Morgan Anna Foreman encourages new Georgia Tech students to break out of their shells, make friends, get involved. She’s clearly practiced what she’s preaching.
In 2016, Foreman participated in the Transformative Narratives Project, which aims to showcase Georgia Tech’s diversity through personal stories.
She hopes to make a difference with mental health counseling and treatment in minority communities, and her first stop on that journey after graduation is a job with IBM Research.
What attracted you to Georgia Tech?
Both of my parents are Georgia Tech industrial engineering graduates, so I grew up a Yellow Jacket. I was personally drawn to Georgia Tech because of the opportunity to participate in research starting in my freshman year. Also, the small size of the psychology department would allow for a lot of personal instruction.
How would you describe your life before enrolling in Georgia Tech?
I was very fortunate to attend Woodward Academy from kindergarten through my senior year, so I had a very strong and supportive community. When I wasn’t studying, I spent most of my time on the golf course or doing social justice work on campus. I have a tight-knit group of friends, and I spent a lot of time hanging out with them.
What is the most important thing you learned at Georgia Tech?
Georgia Tech taught me how to persevere beyond all odds.

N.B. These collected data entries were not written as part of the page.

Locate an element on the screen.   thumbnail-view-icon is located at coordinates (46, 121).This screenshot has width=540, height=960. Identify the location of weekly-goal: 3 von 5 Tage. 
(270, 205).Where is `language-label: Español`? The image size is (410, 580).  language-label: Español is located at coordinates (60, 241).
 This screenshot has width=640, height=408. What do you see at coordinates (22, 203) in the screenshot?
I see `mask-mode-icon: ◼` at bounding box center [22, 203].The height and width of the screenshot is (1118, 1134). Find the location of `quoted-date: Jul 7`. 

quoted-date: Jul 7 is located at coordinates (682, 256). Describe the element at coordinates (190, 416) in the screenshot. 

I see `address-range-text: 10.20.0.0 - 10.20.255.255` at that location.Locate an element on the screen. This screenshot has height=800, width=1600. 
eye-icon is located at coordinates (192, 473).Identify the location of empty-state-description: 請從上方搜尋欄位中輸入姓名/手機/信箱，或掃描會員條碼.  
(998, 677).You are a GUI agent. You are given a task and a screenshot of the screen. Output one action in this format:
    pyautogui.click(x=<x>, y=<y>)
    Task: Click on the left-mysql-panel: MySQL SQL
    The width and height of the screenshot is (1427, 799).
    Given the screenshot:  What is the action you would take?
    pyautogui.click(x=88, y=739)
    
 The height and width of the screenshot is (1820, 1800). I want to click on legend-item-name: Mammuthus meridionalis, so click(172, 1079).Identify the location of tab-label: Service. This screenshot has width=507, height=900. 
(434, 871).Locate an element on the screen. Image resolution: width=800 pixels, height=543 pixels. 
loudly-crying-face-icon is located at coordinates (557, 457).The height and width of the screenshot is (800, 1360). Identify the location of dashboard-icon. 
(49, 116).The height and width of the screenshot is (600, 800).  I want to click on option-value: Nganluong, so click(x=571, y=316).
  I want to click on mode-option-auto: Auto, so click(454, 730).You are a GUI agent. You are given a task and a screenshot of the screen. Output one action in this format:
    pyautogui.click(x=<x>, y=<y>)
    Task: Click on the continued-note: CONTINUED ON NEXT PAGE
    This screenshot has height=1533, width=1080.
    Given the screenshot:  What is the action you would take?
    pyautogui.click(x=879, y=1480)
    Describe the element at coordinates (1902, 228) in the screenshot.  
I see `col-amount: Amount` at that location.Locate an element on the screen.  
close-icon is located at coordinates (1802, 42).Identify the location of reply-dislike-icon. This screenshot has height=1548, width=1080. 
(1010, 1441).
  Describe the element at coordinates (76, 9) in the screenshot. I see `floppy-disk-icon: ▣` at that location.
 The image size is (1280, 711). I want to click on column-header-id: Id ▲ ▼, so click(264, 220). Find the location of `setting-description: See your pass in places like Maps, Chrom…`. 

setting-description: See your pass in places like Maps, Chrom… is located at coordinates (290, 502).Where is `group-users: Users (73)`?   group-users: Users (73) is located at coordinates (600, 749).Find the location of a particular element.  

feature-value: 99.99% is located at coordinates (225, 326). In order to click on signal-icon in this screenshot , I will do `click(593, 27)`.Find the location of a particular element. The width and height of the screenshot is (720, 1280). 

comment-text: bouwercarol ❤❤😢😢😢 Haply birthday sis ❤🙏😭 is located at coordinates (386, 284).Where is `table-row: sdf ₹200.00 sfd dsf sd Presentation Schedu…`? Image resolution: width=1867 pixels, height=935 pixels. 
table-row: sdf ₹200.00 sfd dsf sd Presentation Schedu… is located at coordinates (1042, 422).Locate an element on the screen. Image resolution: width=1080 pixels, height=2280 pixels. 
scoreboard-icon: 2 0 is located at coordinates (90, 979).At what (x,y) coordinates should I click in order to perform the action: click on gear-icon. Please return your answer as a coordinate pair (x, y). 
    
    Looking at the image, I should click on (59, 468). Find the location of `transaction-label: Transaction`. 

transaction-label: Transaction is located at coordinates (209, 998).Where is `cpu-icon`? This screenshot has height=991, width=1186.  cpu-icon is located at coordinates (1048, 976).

Tech has exceeded expectations academically, and I feel like I have received a world-class education. Socially, however, it has definitely fallen short. I do not think Tech is supportive of students who don’t want to be involved in Greek life.
What surprised or disappointed you the most about Georgia Tech?
I was surprised by how long it took to find students who were willing to help you through classes. For my first few semesters, everything seemed so cutthroat, and you are on your own.
I was disappointed the most by the social life at Tech. It’s based on cliques. You are either in or out.
Which professor(s) or class(es) made a big impact on you?
The Civil Rights Movement class also taught me a lot. It’s a class all students should be required to take.
What is your most vivid memory of Georgia Tech?
When President Barack Obama visited Georgia Tech on March 15, 2015. We all spent hours waiting in line!
If you participated in experiential learning activities, what was the most valuable outcome of your experience?
I participated in undergraduate research for all four years. That really taught me how to solve difficult questions and follow the process of research from start to finish. It was such an amazing experience to be immersed in another culture so different from my own.
On the basis of your experience, what advice would you give to incoming freshmen at Georgia Tech?
Go to those early meet-and-greets, and find a club that can really make you feel like you have a community and a home.
What feedback would you give to Georgia Tech to improve the campus experience for future students?
Always make the well-being of the students your priority. Happy students are the more successful students.
Where are you headed after graduation?
I will be working with the Healthcare Effectiveness Research Division of IBM Research. Georgia Tech taught me how to solve tough problems and market myself for success.